**What is being asked:**
Consider the listing below. Extract exactly the lines from the line containing "Task: Switch to the Feedback Activity tab" to the line containing "Given: Click the thumbs-up Useful icon", both included.

**Records for processing:**

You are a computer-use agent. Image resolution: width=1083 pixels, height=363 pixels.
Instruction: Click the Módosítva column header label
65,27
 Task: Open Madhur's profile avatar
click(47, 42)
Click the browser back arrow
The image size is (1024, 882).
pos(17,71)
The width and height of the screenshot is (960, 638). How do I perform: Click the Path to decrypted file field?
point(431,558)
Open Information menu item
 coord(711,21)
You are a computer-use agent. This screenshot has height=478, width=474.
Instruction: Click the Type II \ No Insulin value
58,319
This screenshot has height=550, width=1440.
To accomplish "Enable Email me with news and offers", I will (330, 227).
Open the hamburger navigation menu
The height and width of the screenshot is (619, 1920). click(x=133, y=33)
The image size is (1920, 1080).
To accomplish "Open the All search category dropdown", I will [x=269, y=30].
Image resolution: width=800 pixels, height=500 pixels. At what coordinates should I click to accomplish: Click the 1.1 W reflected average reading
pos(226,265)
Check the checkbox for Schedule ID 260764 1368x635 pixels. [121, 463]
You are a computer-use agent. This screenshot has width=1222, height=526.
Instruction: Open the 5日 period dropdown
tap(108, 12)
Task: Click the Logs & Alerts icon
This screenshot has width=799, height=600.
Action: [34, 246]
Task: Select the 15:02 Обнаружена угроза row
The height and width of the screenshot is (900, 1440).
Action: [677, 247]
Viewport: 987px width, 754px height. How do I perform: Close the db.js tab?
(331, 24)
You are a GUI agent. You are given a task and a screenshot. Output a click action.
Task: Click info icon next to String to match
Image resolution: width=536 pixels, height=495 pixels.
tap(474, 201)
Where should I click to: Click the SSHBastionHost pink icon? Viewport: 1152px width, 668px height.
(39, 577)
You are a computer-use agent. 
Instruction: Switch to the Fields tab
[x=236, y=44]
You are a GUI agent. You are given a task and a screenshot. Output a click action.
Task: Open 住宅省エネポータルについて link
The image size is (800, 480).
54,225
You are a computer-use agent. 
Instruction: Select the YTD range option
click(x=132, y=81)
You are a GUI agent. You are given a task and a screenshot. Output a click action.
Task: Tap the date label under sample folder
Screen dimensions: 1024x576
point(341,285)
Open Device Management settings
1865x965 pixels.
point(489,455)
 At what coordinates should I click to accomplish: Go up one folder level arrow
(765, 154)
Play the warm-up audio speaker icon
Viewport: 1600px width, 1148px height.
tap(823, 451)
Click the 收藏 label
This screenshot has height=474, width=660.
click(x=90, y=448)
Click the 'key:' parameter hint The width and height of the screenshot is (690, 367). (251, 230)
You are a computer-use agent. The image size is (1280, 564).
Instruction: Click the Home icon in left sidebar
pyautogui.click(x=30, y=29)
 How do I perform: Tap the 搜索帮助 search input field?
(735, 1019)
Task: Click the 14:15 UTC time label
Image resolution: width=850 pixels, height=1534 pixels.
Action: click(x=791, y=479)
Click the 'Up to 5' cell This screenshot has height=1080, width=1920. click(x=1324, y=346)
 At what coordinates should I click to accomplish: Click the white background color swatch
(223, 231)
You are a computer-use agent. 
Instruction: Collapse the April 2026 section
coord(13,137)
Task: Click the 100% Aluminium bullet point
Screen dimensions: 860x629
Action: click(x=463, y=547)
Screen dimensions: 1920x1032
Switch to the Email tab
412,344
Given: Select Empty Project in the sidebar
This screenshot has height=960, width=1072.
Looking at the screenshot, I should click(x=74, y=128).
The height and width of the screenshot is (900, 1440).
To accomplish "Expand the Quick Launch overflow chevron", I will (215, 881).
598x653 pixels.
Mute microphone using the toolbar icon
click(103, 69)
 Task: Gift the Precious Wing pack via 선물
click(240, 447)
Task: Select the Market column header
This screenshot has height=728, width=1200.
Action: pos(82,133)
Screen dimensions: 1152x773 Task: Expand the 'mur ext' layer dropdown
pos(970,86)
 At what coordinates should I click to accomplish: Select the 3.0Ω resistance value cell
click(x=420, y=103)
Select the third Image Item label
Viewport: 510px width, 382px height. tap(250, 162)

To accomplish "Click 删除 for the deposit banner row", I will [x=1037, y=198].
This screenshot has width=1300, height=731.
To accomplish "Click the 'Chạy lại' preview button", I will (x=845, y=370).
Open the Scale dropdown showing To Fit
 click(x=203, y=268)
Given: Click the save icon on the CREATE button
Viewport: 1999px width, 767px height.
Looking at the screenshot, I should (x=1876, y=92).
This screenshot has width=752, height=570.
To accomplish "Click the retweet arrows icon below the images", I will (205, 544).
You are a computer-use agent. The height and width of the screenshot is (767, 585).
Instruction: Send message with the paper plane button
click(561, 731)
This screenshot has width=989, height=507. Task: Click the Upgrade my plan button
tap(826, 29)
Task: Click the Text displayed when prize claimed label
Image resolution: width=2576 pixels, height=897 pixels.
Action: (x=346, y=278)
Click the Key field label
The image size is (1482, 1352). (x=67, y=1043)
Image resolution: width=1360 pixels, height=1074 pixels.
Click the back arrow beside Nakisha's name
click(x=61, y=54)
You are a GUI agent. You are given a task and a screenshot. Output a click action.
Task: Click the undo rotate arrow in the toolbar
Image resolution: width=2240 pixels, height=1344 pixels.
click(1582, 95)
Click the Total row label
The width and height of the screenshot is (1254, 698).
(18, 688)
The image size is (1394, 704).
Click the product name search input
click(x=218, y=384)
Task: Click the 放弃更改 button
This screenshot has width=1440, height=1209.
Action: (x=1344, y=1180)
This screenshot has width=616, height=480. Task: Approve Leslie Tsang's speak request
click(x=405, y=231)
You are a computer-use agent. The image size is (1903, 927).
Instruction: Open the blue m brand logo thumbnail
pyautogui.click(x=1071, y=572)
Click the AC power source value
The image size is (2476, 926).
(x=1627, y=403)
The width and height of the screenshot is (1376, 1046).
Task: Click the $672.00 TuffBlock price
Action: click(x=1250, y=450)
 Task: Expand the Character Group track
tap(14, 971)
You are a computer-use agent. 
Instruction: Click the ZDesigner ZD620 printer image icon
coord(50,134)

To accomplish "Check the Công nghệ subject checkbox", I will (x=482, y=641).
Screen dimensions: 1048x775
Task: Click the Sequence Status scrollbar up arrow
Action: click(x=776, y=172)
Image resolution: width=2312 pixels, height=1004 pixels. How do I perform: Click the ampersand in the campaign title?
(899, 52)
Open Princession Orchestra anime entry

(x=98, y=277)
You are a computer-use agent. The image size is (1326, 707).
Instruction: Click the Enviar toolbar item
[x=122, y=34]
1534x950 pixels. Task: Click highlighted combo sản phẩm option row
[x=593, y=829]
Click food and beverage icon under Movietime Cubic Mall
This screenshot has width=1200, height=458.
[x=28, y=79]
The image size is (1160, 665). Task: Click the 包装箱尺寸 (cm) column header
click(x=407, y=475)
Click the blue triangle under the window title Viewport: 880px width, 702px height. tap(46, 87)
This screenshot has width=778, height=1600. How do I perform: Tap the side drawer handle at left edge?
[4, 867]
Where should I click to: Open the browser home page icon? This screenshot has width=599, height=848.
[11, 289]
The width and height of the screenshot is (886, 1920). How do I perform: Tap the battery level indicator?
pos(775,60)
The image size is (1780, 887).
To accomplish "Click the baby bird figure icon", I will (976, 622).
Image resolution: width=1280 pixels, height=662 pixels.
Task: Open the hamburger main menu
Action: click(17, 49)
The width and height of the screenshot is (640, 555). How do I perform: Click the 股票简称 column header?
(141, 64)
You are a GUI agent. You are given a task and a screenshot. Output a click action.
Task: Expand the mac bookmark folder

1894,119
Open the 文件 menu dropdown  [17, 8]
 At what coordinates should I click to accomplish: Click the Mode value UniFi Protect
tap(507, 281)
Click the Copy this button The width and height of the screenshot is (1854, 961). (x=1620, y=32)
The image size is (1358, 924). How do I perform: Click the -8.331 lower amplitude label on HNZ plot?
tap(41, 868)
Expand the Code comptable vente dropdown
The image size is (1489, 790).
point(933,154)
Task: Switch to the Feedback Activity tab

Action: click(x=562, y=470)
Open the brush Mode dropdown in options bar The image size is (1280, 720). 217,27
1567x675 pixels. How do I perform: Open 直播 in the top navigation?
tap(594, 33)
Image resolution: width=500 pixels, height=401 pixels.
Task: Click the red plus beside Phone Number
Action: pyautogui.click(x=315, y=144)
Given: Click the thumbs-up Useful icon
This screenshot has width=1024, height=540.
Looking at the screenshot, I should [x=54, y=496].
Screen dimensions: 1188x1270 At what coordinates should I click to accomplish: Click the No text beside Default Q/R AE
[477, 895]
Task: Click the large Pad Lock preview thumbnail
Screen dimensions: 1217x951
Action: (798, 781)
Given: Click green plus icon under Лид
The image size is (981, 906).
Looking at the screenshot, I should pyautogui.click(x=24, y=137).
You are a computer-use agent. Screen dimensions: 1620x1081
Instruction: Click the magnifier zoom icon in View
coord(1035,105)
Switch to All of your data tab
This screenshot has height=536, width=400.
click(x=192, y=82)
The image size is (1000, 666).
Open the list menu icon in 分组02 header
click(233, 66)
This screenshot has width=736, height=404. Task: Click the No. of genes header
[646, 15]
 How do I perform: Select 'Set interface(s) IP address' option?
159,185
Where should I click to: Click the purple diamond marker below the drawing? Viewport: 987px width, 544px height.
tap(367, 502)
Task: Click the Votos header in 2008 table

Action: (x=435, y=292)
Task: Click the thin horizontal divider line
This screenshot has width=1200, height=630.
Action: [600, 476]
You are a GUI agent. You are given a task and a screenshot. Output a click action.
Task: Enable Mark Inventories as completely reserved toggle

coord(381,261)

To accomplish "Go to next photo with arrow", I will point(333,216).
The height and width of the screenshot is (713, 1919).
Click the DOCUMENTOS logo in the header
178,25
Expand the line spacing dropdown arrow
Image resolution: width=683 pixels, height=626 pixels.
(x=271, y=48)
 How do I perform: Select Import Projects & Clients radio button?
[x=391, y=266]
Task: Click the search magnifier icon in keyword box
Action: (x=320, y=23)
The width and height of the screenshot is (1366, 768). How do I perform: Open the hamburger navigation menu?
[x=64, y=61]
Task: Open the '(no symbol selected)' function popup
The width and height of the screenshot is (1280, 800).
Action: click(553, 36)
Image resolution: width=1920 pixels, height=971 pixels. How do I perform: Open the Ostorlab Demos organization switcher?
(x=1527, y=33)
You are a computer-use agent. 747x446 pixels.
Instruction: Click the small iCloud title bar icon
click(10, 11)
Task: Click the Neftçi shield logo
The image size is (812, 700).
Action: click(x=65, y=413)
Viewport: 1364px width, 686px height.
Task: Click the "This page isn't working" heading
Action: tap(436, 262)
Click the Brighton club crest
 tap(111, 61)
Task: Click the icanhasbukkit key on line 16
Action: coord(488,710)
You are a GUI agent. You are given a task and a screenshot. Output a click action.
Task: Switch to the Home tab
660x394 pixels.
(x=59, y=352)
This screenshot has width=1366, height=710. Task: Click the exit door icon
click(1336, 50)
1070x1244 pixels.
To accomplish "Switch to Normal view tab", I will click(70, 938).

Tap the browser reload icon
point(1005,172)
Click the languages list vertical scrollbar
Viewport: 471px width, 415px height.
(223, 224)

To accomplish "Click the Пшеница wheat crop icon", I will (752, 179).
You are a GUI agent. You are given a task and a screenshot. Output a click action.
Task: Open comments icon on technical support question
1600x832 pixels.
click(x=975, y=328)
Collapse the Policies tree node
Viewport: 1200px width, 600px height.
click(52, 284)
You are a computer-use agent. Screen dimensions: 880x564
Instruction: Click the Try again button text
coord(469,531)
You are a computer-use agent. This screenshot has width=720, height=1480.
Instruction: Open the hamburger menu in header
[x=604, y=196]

**Answer box:**
Task: Switch to the Feedback Activity tab

Action: click(x=562, y=470)
Open the brush Mode dropdown in options bar The image size is (1280, 720). 217,27
1567x675 pixels. How do I perform: Open 直播 in the top navigation?
tap(594, 33)
Image resolution: width=500 pixels, height=401 pixels.
Task: Click the red plus beside Phone Number
Action: pyautogui.click(x=315, y=144)
Given: Click the thumbs-up Useful icon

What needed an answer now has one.